» **Brief**:
Report every line in the data below that contains the word "width".

» **Given data**:
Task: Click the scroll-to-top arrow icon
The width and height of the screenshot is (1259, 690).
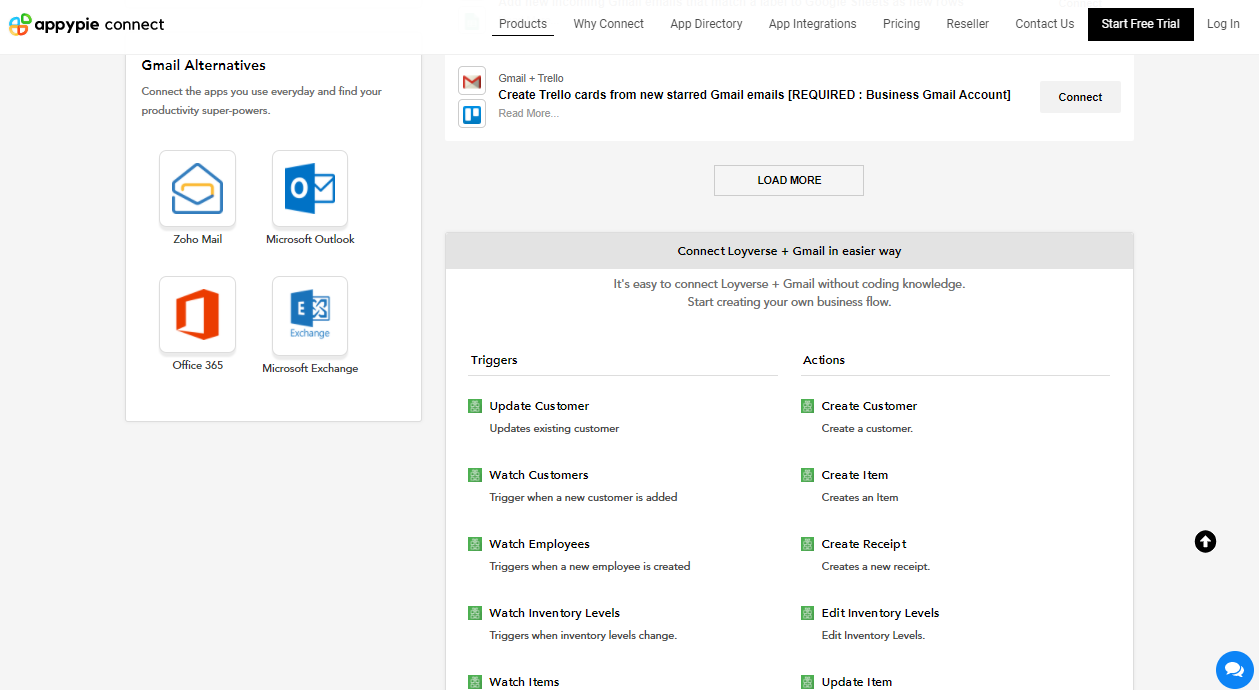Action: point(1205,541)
==
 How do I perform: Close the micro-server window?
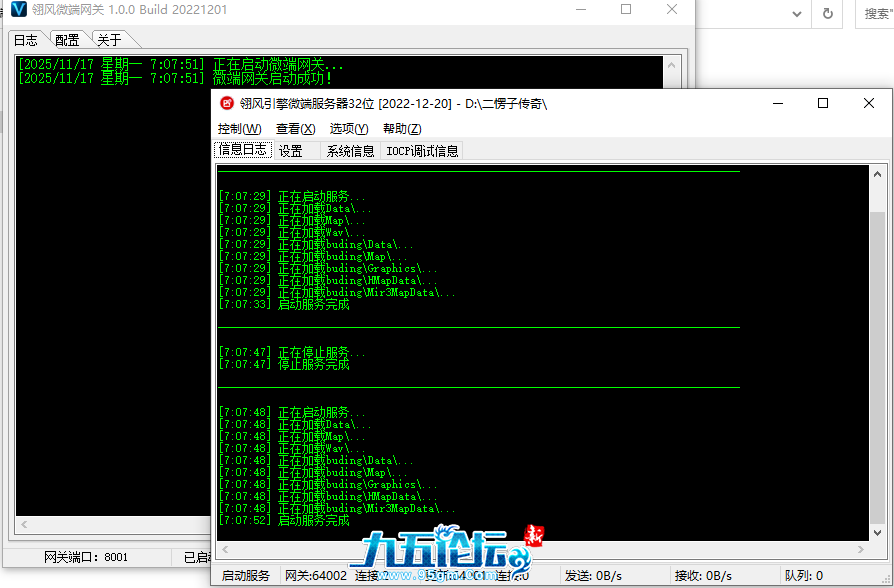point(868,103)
* * *
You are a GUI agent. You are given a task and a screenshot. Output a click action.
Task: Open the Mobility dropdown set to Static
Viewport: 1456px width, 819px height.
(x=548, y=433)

» **The completed task**:
The width and height of the screenshot is (1259, 690).
Viewport: 1456px width, 819px height.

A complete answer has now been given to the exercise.